The following concepts are important for getting the most out of Terrazzo.
This documentation uses the term dataset to describe a collection of records organized into a table with rows and columns, such as might be represented by a single sheet in an Excel file, or a single dataframe in Pandas. Terrazzo provides tools for working with datasets in the form of Apache Parquet files. Parquet is a column-oriented data file format supported by a wide range of data tools and software systems. Being column-oriented means that all of the data for a particular column in a dataset is kept in a contiguous region of memory or disk storage, making it efficient to read and transform.
You can learn about the Parquet file format on the official Apache Parquet site.

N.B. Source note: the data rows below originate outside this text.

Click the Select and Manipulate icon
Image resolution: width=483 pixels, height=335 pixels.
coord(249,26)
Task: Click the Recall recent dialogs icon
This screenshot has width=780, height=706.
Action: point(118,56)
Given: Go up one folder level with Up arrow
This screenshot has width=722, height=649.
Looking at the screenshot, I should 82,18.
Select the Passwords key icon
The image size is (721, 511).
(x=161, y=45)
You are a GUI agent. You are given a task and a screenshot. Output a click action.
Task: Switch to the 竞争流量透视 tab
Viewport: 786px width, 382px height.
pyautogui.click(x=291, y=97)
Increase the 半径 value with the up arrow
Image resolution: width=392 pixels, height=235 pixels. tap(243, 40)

Terrazzo datasets are distinguished from each other by their public id which consists of a name and a version. A dataset’s name is a series of identifiers separated by slashes, similar to a file’s path in a filesystem. A version is a special number that distinguishes multiple datasets with the same name. Versions in Terrazzo follow the “semantic versioning” rules, which means they generally have the form major.minor.patch
where major
minor
and patch
are all integers.
Read more about semantic versioning at semver.org.
Dataset names begin with a collection, a prefix that acts like a folder for grouping multiple related datasets. Every dataset must be part of a collection. For example, the datasets my_collection/my_political_dataset@1.0.0
and my_collection/census/my_census_tracts@2.3.0
are both part of the collection my_collection
.
Datasets can also be uniquely identified by their build digest which is a cryptographic signature based on the steps used to generate a dataset, plus its public id. The build digest is used internally by Terrazzo’s tools to detect cases in which two different datasets have been mistakenly labeled with the same public id.

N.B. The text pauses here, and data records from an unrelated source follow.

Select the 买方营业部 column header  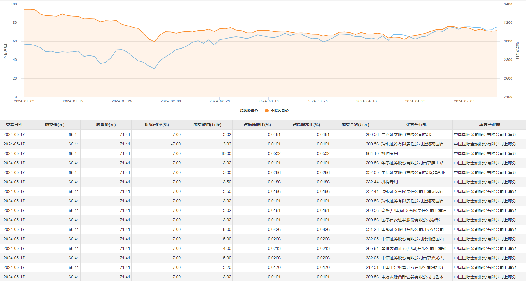416,125
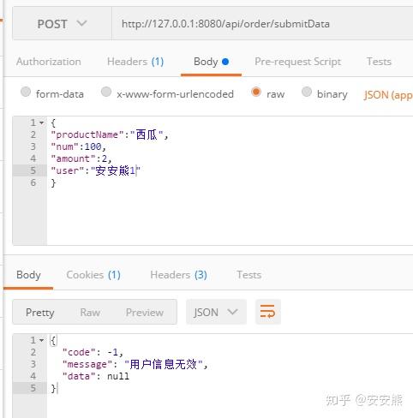Viewport: 413px width, 418px height.
Task: Open the Pre-request Script tab
Action: click(298, 62)
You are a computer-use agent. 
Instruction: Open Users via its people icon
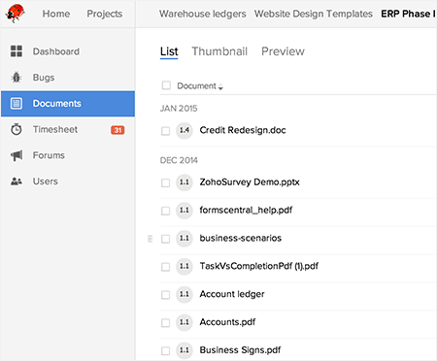tap(17, 181)
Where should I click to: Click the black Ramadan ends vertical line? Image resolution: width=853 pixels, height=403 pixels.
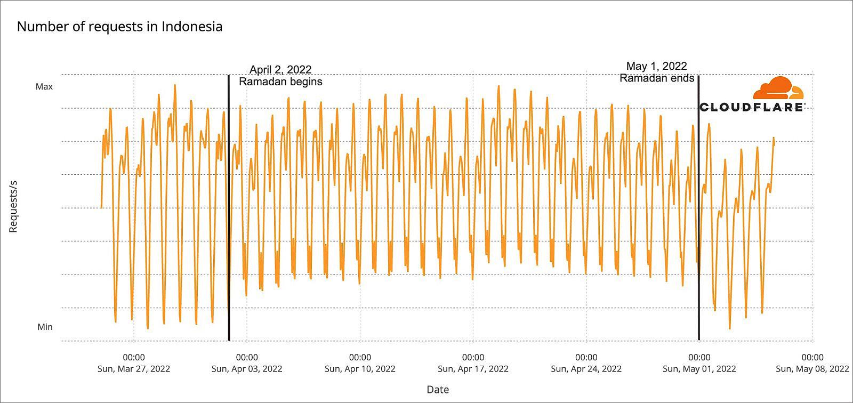click(698, 207)
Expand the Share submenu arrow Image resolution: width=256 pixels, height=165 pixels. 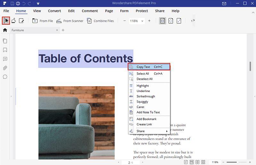click(167, 131)
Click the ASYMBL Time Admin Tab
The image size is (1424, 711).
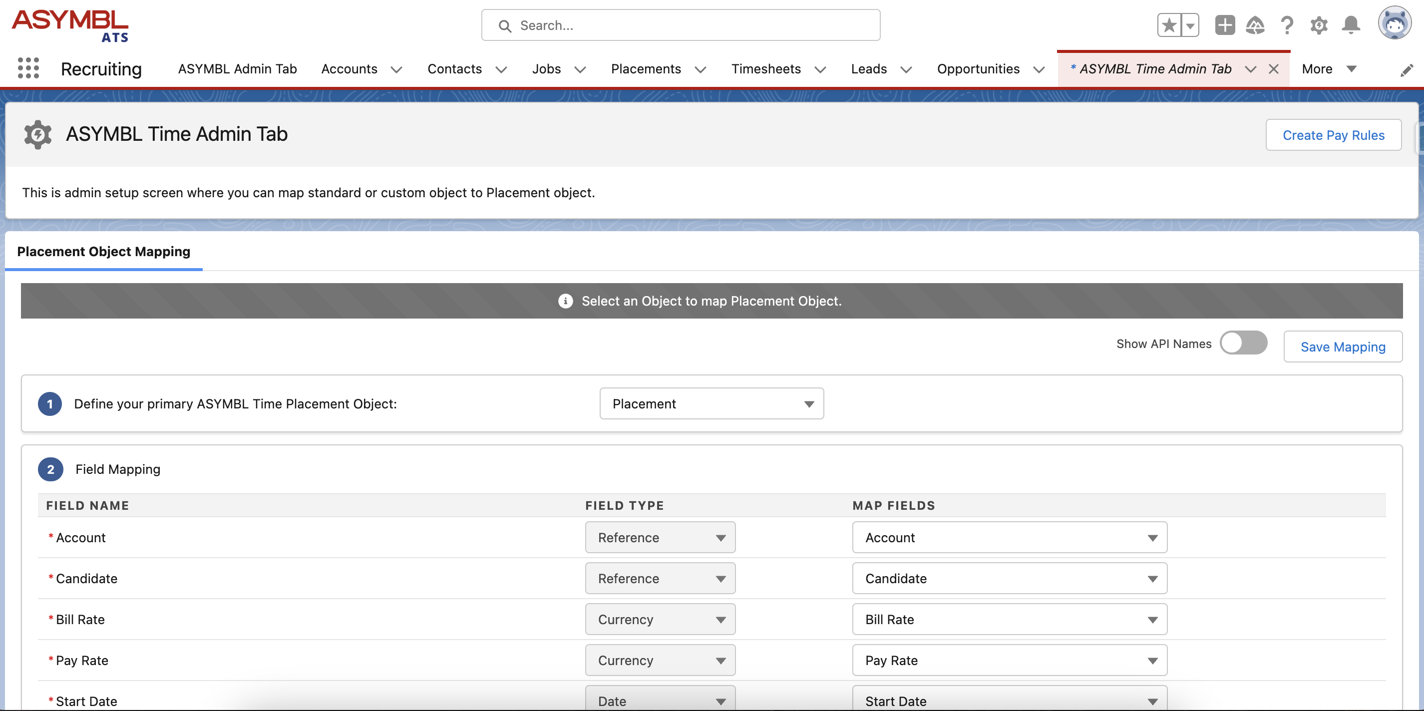1153,68
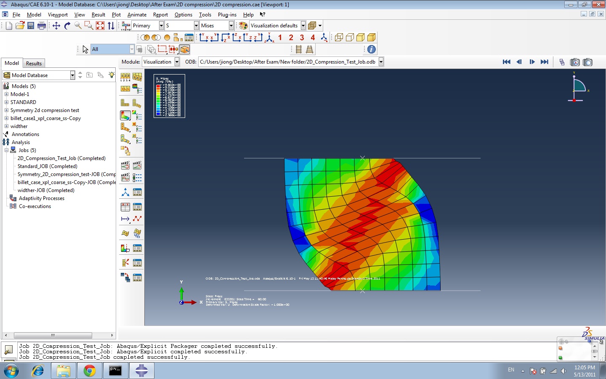The image size is (606, 379).
Task: Activate the Auto-Fit View icon
Action: point(100,26)
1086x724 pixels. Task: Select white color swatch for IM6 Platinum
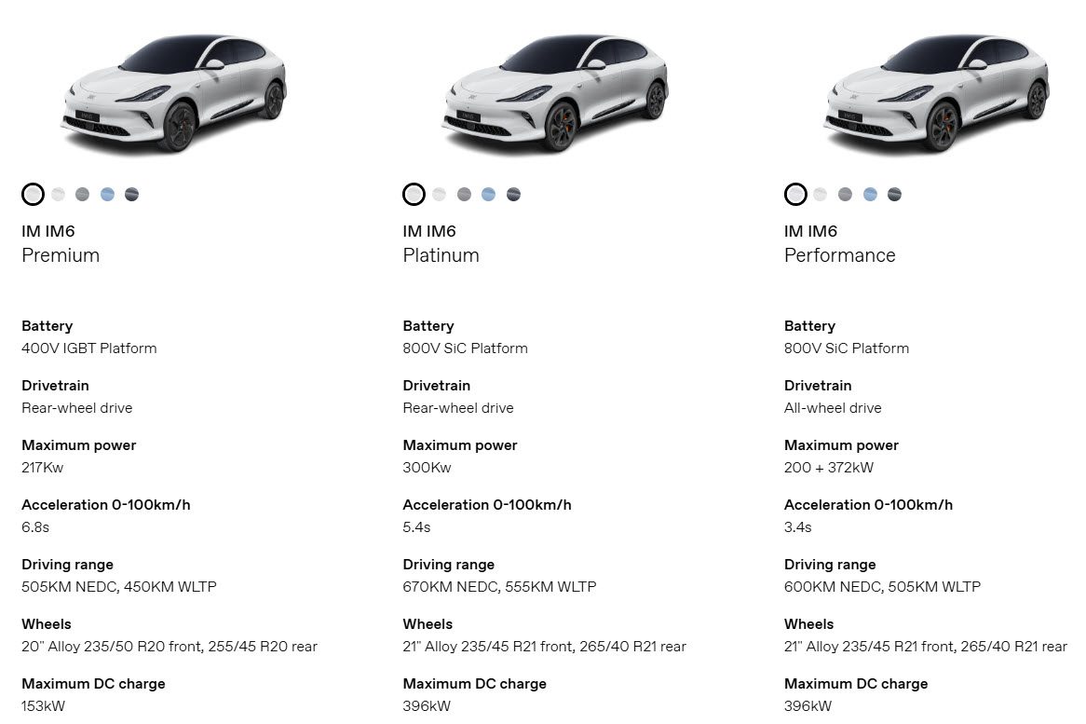tap(414, 195)
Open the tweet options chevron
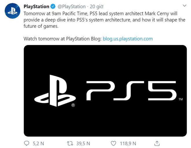The height and width of the screenshot is (148, 191). [185, 5]
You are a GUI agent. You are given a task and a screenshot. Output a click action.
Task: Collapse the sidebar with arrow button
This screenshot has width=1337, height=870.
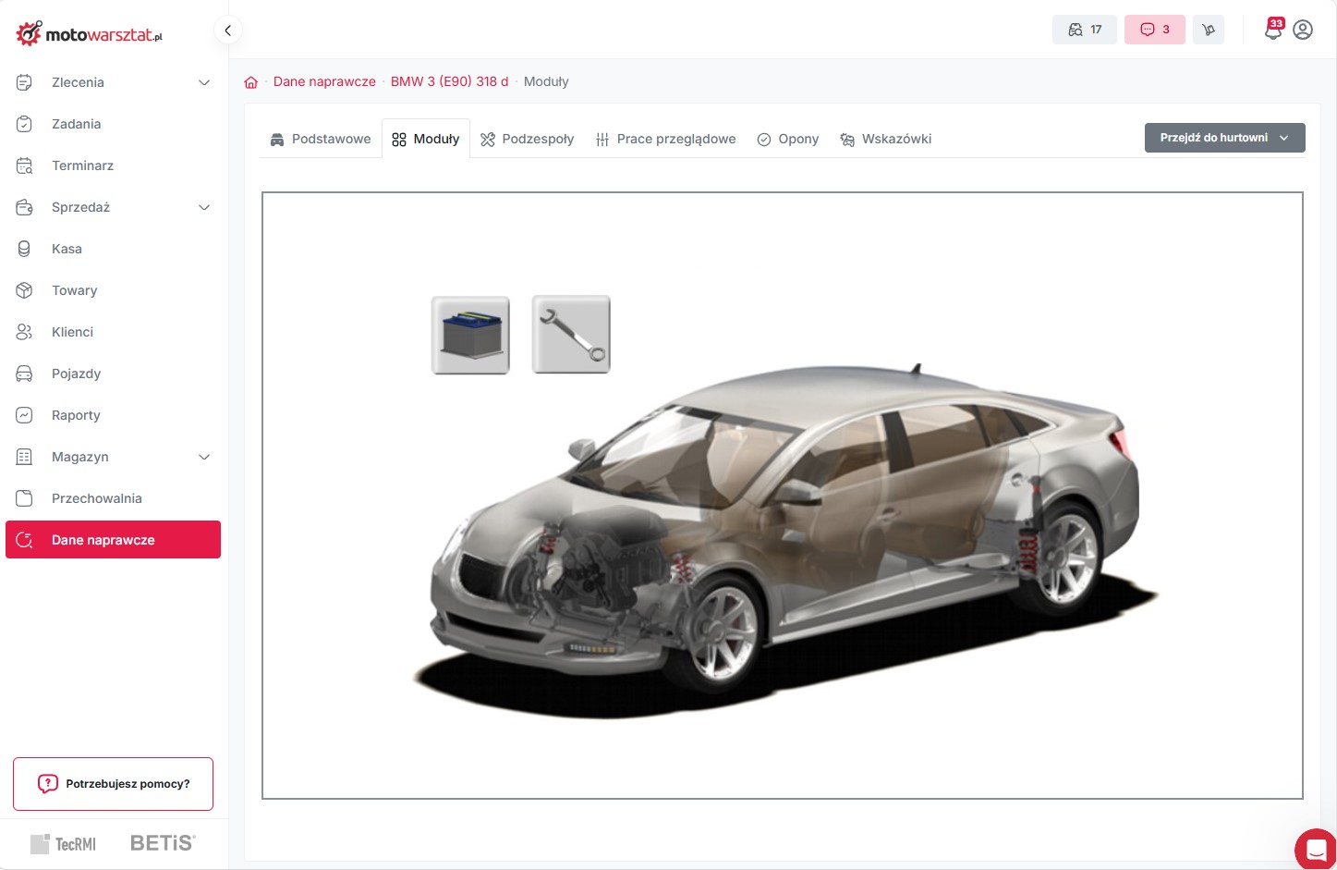coord(227,30)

The steps to generate a dataset are provided by its build definition. The build definition is a special file (usually named terrazzo.json
) that lists the sources of data from which the target dataset should be derived, along with zero or more transformations that should be applied along the way, such as sorting, filtering, and computing additional columns. Every built dataset must be derived from at least one set of source data, which is called the primary dataset; but other sources of data can be “linked in” as auxiliary input datasets and used to augment the primary dataset through joins or other transformations.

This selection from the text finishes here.